Pour leur 59e édition, les Fêtes musicales en Touraine ont une belle affiche : le premier week-end s’est ouvert par un récital du pianiste Mao Fujita, Grand Prix Clara Haskil et médaille d’argent du Concours Tchaïkovski. Il faut oser consacrer toute la première partie d’un récital aux « grandes » polonaises de Chopin. Fujita les joue dans leur ordre chronologique et les enchaîne comme autant de mouvements d’une grande œuvre afin de montrer l’évolution du langage du compositeur. C’est le souhait du pianiste à qui, intrigué et pas convaincu, nous avons demandé la raison de ce choix. Comment les joue-t-il ? Avec la souplesse de chat qui ne sort ses griffes qu’exceptionnellement.

Crédit photos : Gérard Proust

Pour un peu, on dirait qu’il joue comme les contemporains de Chopin disait qu’il jouait. Mais dans le même temps, tandis qu’on admire cette fluidité, ses sons pastel, ses phrases sinueuses chantées à ravir, une maîtrise pianistique admirable en soi, on regrette quand même le manque de densité, de poids, d’attaques et par là de contrastes, d’amertume et de tragique qu’il y a dans les opus 26, 40, 44, 53 et 61. De la même façon, la Sonate de Liszt ne sortira pas d’un cadre intime. Fujita fuit la grandiloquence et on lui en sait grée, comme il fuit l’esbroufe. Et pourtant, sa virtuosité et sa maîtrise sont grandes. Mais on n’est pas être saisi par le grand souffle qui parcourt cette œuvre.
+-------+
▸ **Objectif 1**: Réécrivez le passage du compte rendu du concert qui commence aux mots « Pour leur 59e » et s'arrête après « ses griffes qu’exceptionnellement. », en remplaçant « pianiste » par « musicien ».
▸ **Objectif 2**: Poursuivez, s'il vous plaît, le compte rendu du concert au-delà de sa dernière phrase.

▸ **Informations fournies**:
+-------+
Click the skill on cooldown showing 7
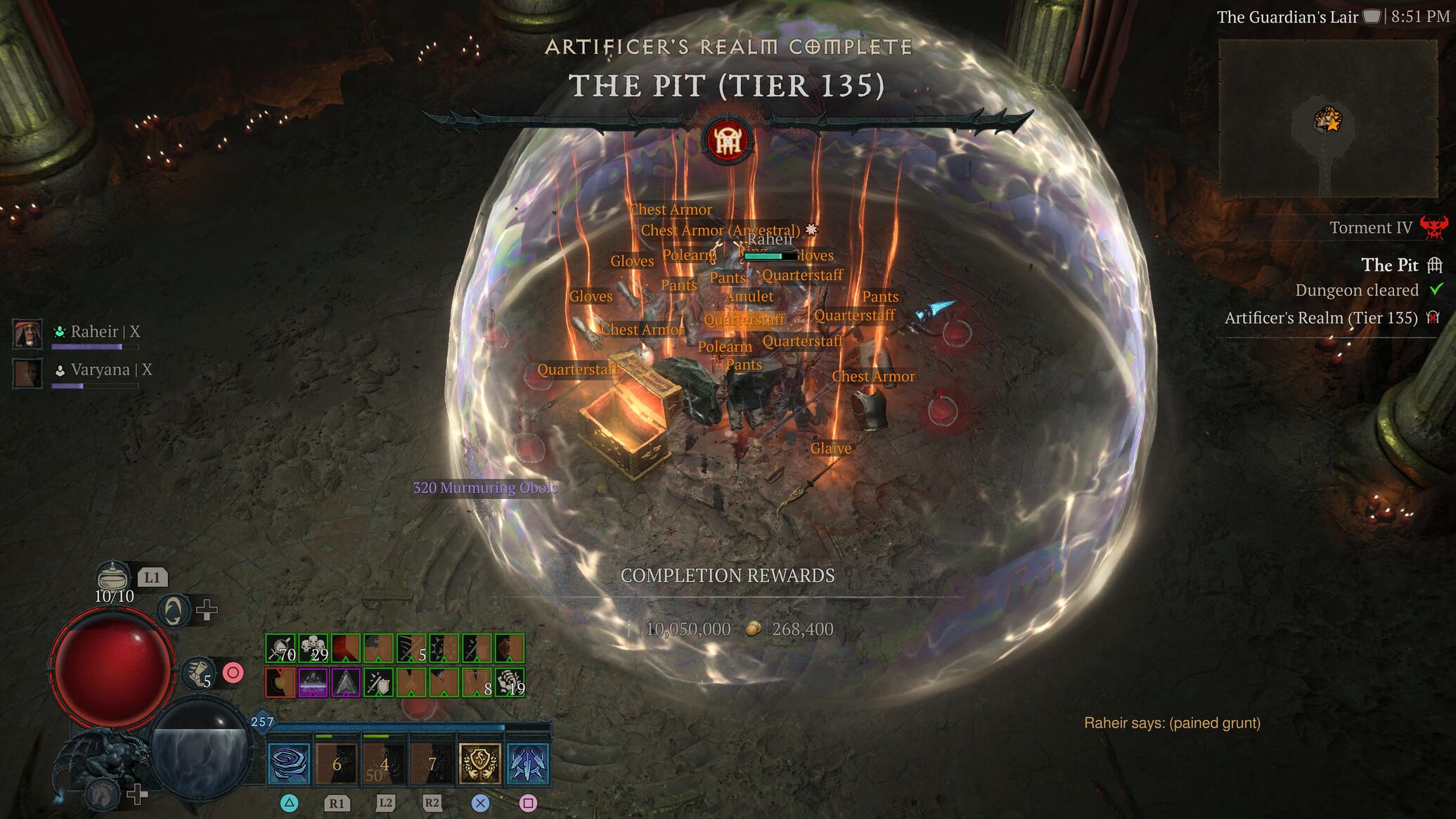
+-------+
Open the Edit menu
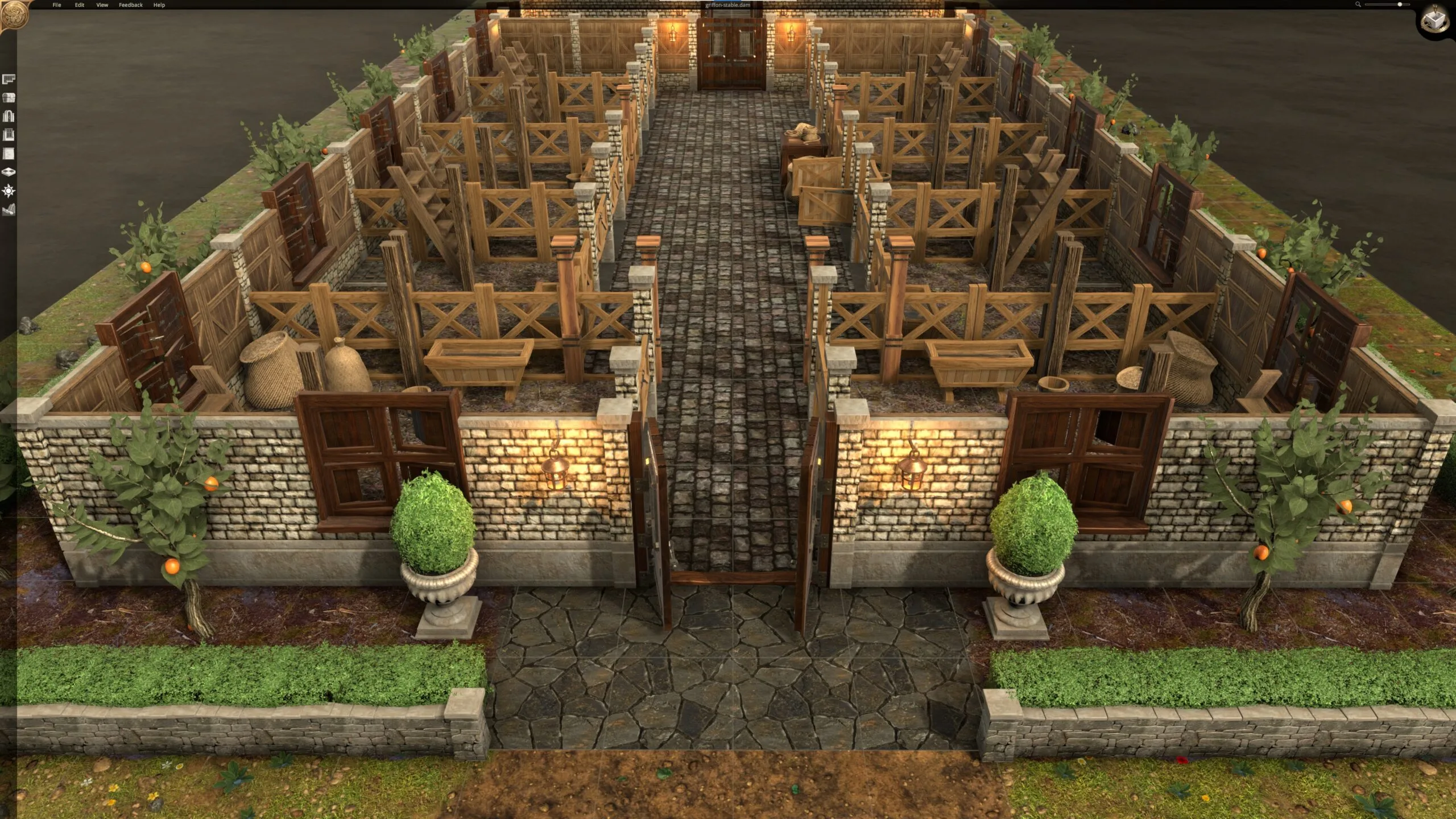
+-------+
▸ **Résultat 1**:
Pour leur 59e édition, les Fêtes musicales en Touraine ont une belle affiche : le premier week-end s’est ouvert par un récital du musicien Mao Fujita, Grand Prix Clara Haskil et médaille d’argent du Concours Tchaïkovski. Il faut oser consacrer toute la première partie d’un récital aux « grandes » polonaises de Chopin. Fujita les joue dans leur ordre chronologique et les enchaîne comme autant de mouvements d’une grande œuvre afin de montrer l’évolution du langage du compositeur. C’est le souhait du musicien à qui, intrigué et pas convaincu, nous avons demandé la raison de ce choix. Comment les joue-t-il ? Avec la souplesse de chat qui ne sort ses griffes qu’exceptionnellement.

▸ **Résultat 2**:
Le lendemain, Nikolaï Lugansky rendait hommage à Rachmaninov avec les Moments Musicaux op. 16, la Deuxième Sonate dans sa première version, quelques Préludes op. 32 et quelques Etudes-Tableaux op. 39. Présent dans l’assistance, le chef d’orchestre Jean-Yves Ossonce dira ce qu’il y a à dire d’une telle expérience spirituelle : « Lugansky est comme un oiseau qui du ciel regarde la partition dont il voit et entend tout. » Le public écoute avec recueillement dans un silence de cathédrale, réalisant ainsi le rêve de Richter qui avait saisi en un instant combien cette grange dîmière aimait la musique.